→ THE PROBLEM:
Run through the records and show each line that includes the string "Hoteluri".

──────────

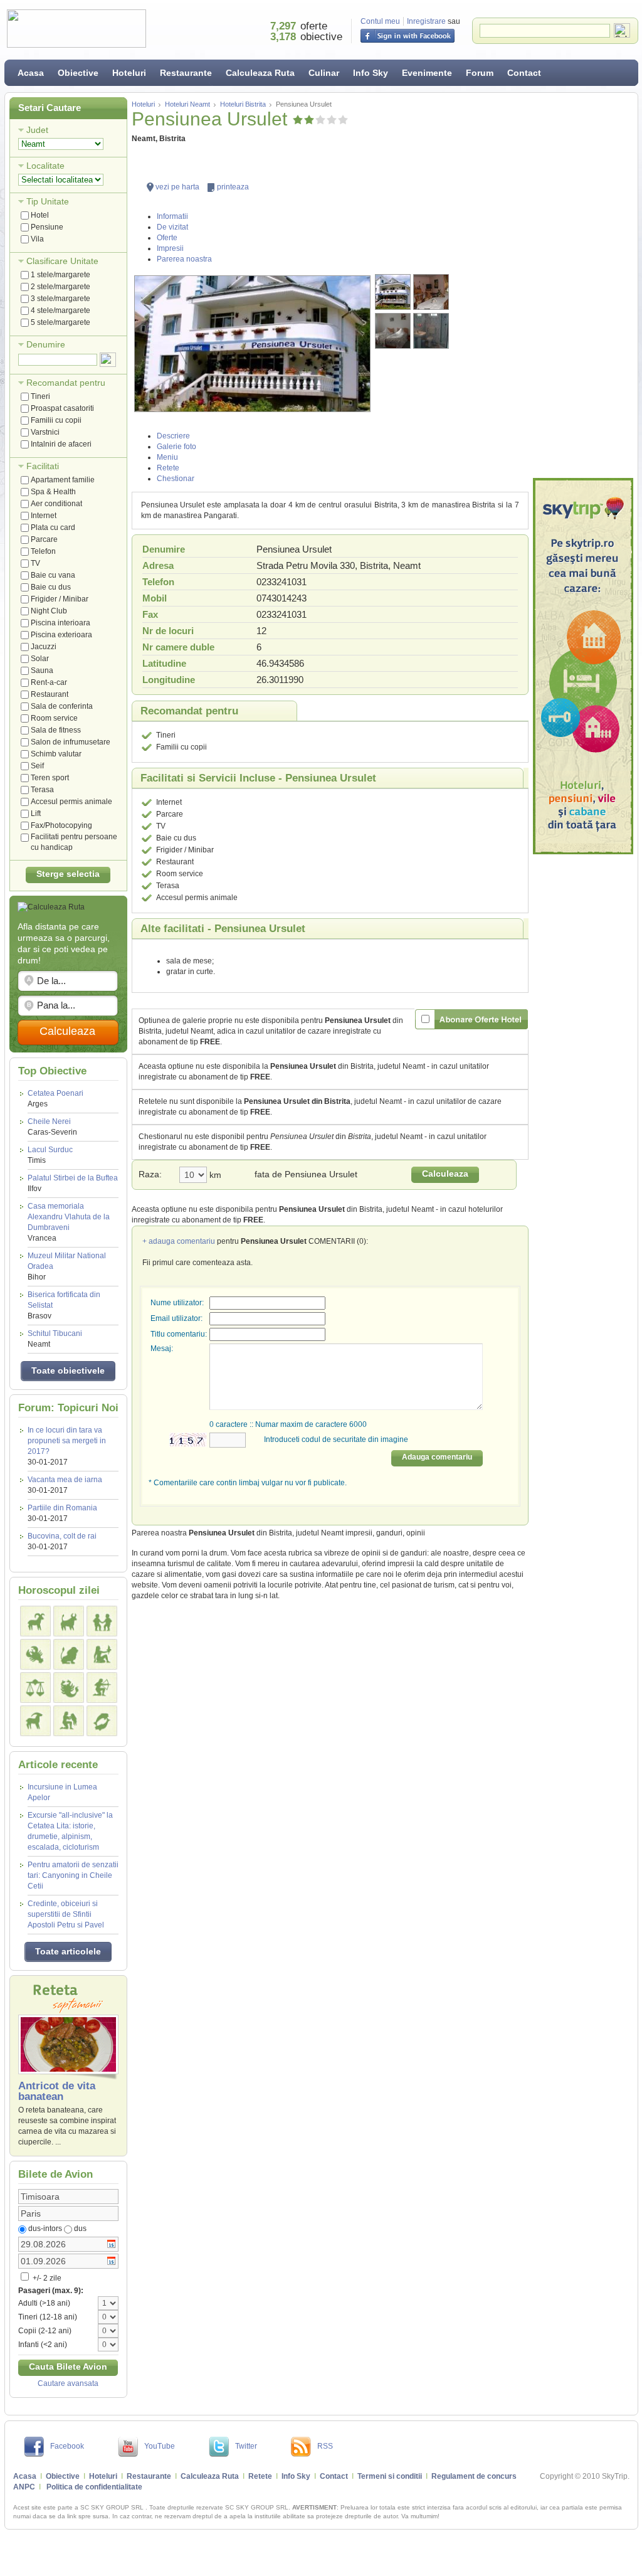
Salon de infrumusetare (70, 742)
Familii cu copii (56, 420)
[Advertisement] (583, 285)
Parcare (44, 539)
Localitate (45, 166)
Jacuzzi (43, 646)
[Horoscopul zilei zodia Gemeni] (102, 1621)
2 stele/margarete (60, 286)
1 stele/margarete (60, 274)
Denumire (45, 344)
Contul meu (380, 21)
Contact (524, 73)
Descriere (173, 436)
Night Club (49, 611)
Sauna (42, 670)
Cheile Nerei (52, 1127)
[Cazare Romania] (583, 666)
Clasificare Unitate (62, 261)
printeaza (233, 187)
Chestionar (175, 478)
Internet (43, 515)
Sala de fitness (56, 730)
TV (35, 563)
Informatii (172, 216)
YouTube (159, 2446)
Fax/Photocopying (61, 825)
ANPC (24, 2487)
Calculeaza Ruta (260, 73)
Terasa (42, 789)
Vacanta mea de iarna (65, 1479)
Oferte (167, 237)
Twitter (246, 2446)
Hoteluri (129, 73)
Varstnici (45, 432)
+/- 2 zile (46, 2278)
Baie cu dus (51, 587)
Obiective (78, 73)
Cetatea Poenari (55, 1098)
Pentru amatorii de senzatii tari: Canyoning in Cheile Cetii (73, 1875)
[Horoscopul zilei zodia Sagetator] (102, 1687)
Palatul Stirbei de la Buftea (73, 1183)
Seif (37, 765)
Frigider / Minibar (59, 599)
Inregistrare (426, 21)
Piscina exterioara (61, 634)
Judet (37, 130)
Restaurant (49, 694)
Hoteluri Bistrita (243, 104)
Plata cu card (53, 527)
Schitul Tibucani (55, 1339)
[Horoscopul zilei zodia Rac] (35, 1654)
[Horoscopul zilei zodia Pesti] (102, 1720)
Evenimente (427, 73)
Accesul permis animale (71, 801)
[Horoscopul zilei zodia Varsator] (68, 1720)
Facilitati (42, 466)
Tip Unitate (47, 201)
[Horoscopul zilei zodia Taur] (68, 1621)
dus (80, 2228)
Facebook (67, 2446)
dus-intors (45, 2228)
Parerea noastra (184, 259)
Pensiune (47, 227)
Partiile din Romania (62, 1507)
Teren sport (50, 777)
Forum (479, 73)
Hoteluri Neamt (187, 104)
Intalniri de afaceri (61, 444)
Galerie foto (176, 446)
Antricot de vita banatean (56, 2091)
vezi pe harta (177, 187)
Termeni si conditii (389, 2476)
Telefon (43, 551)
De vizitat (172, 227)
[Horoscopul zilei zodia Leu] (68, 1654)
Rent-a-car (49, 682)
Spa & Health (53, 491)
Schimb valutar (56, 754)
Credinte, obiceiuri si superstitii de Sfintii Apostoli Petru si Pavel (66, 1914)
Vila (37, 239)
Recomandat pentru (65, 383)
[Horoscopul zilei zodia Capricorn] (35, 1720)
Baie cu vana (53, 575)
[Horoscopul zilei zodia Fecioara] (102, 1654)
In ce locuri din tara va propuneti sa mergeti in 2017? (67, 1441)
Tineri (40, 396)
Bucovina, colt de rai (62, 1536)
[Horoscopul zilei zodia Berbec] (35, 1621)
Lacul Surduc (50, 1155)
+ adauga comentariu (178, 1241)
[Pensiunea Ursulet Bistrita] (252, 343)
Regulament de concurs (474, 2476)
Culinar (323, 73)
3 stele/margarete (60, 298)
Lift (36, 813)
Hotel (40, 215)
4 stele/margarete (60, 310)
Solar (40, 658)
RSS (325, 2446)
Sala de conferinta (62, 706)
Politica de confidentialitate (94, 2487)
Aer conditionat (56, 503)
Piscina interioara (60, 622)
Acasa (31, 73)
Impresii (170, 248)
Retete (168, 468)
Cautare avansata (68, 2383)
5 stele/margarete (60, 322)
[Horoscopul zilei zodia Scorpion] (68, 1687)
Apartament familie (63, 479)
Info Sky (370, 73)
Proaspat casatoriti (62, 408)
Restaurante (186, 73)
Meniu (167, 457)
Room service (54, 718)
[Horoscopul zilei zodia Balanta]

──────────

→ RESPONSE AREA:
Hoteluri (129, 73)
Hoteluri Bistrita (243, 104)
Hoteluri Neamt (187, 104)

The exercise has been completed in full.